### TÂCHE À RÉALISER:
Imprimez sans modification la portion de l'extrait sur le marché des solutions thermiques qui commence par « Outil privilégié de » et se termine par « embellie de 2023. ».

Ces premiers signaux défavorables n’ont fait que se confirmer sur la première partie de l’année 2024 jusqu’à fin août, plongeant l’ensemble du marché des solutions thermiques dans une profonde crise. Ce sont les pompes à chaleur air/eau et les chaudières biomasse qui accusent le plus fort recul, avec -46% et -58% respectivement, et ce malgré les performances énergétiques affichées de ces technologies qui emploient des énergies renouvelables.
Les raisons qui expliquent cette importante chute du marché sont légion.
Le marché de la construction neuve connaît une crise importante avec une baisse significative du nombre de permis de construire déposés. Par ailleurs, avec un pouvoir d’achat des Français fragilisé, le marché de la rénovation a également subi un coup de frein brutal.
Le flou entourant l’octroi des aides liées au dispositif MaPrimeRénov’, suite aux changements successifs intervenus en janvier 2024 avec la restriction des subventions pour les mono gestes, puis leur réintroduction en mai 2024, additionné à de longues semaines d’incertitudes politiques, ont participé à la décroissance du marché du génie climatique.
Outil privilégié de la rénovation du chauffage électrique à Effet Joule, les ventes de PAC air/air ont été elles aussi impactées alors qu’elles avaient plutôt bien résisté jusque-là. La météo du printemps et de l’été 2024 en France a également pu jouer un rôle dans cette décroissance de -15%.
Restant faible en volume, le marché de la géothermie résidentielle repart à la baisse après la légère embellie de 2023.
Le marché du solaire thermique n’est pas épargné avec une nouvelle baisse très marquée de -28% mesurée en surface de capteurs associée et de -35% pour le nombre de systèmes (chauffe-eau solaires individuels et systèmes solaires combinés). Une tendance regrettable pour cette énergie gratuite et décarbonée.
Seules les chaudières gaz de puissance inférieure à 70 kW et les radiateurs à eau tirent leur épingle du jeu sur ce 1er semestre 2024, avec une croissance respective de +17% et + 6%.
Face à l’incertitude du moment et au coût plus élevé des équipements ENR, les Français ont sans doute préféré se tourner vers ces solutions plus traditionnelles.

### DONNÉES FOURNIES:
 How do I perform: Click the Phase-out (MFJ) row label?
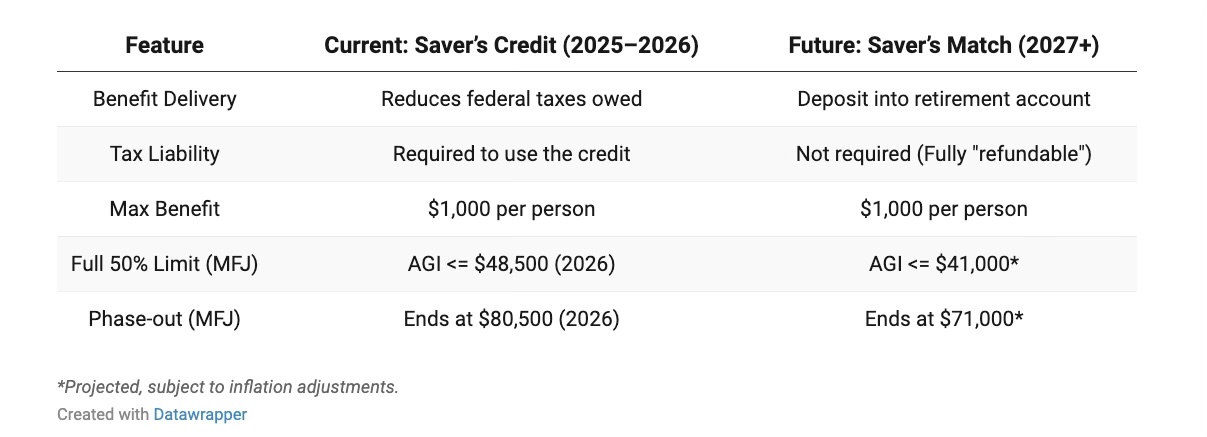click(164, 319)
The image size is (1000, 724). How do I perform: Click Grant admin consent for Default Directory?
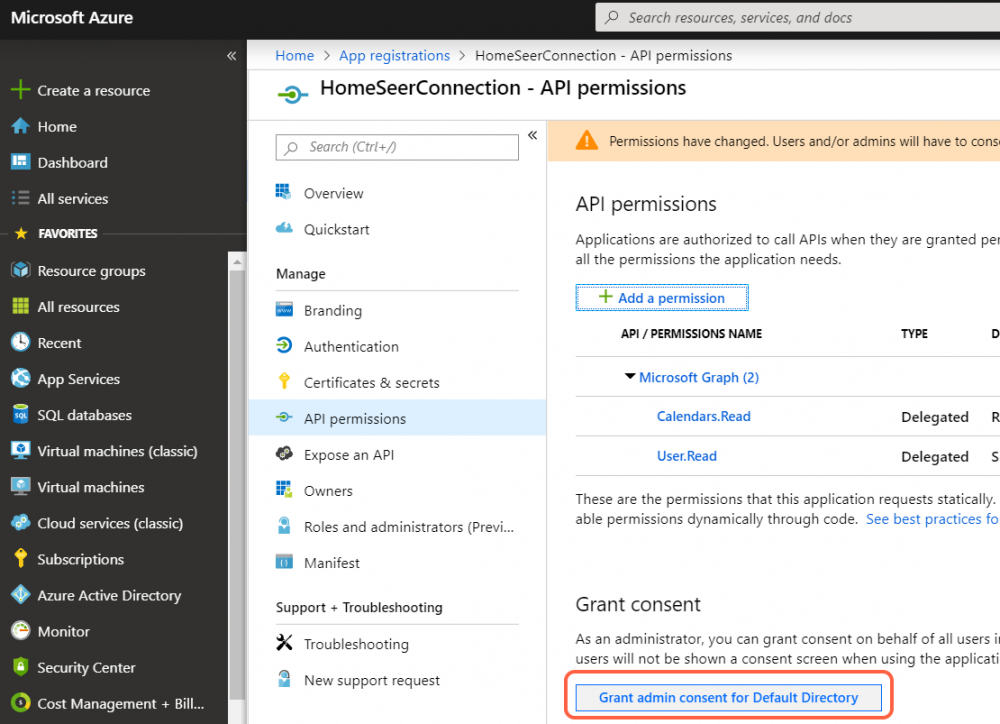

### RÉPONSE:
Outil privilégié de la rénovation du chauffage électrique à Effet Joule, les ventes de PAC air/air ont été elles aussi impactées alors qu’elles avaient plutôt bien résisté jusque-là. La météo du printemps et de l’été 2024 en France a également pu jouer un rôle dans cette décroissance de -15%.
Restant faible en volume, le marché de la géothermie résidentielle repart à la baisse après la légère embellie de 2023.